El rabillo de la boca del emperador se curvó en una sonrisa. Sabía que su hijo había notado algo, esa expresión tan profunda era solo para un niño que practicaba el arte bárbaro desde pequeño. Ningún otro podría haber sentido semejante impacto.
La confusión de Van Vacío era en parte fingida. Pero sabía que no podía ocultar completamente su asombro y miedo del emperador, así que se relajó y mostró sus pensamientos como estaban.
El emperador era un Maestro Gran Camino, si había practicado la parte inferior, Van Vacío sabía que el emperador quería verlo sorprendido y temeroso.
El emperador lo miró por un largo rato antes de decir con calma: "Vete a la Casona Este a esperar por mí. Hablaremos más tarde".
Van Vacío tragó saliva, sonrió amargamente e hizo una reverencia para retirarse.
En el Salón de Contemplación Eclipsada, solo quedaban la emperatriz en sus últimos momentos y el emperador sentado a su lado, sosteniendo su mano.
El emperador permaneció callado, pensativo.

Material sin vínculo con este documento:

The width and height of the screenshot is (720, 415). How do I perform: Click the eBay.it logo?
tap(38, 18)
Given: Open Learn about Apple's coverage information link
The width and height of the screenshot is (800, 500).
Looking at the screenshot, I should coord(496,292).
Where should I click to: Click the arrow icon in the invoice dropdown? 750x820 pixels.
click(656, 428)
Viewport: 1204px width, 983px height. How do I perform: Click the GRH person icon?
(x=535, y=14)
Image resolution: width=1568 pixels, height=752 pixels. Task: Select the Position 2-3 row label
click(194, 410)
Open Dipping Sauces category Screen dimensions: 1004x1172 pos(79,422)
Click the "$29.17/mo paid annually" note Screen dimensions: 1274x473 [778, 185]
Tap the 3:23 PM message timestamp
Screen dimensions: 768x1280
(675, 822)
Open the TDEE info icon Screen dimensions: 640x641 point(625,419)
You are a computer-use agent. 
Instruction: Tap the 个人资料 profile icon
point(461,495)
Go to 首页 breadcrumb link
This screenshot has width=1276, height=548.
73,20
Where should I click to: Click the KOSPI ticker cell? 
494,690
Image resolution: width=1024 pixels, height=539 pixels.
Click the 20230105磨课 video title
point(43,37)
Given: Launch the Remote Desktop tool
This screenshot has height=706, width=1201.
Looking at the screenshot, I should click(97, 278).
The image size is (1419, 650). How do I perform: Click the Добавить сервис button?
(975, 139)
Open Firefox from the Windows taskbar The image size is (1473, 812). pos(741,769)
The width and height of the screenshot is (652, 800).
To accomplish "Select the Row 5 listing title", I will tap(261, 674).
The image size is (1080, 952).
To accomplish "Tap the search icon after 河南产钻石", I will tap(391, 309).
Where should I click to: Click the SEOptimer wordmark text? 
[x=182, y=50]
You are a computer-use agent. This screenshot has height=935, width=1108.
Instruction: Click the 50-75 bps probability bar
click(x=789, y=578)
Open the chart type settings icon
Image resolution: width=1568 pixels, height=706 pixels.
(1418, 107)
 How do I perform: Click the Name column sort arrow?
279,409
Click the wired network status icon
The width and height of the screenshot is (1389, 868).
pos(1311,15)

Cuando se sentía triste por ver cómo su madre se iba, aunque fueran pocos instantes, no le importaba si era la más fría de las personas, incluso ella tendría un instante de preocupación y tristeza.
Las ligeros tapices del salón de otoño ondeaban. La cara del emperador fue volviéndose cada vez más blanca mientras apretaba la mano de su madre con más fuerza, inyectando energía justa y caminante en su cuerpo.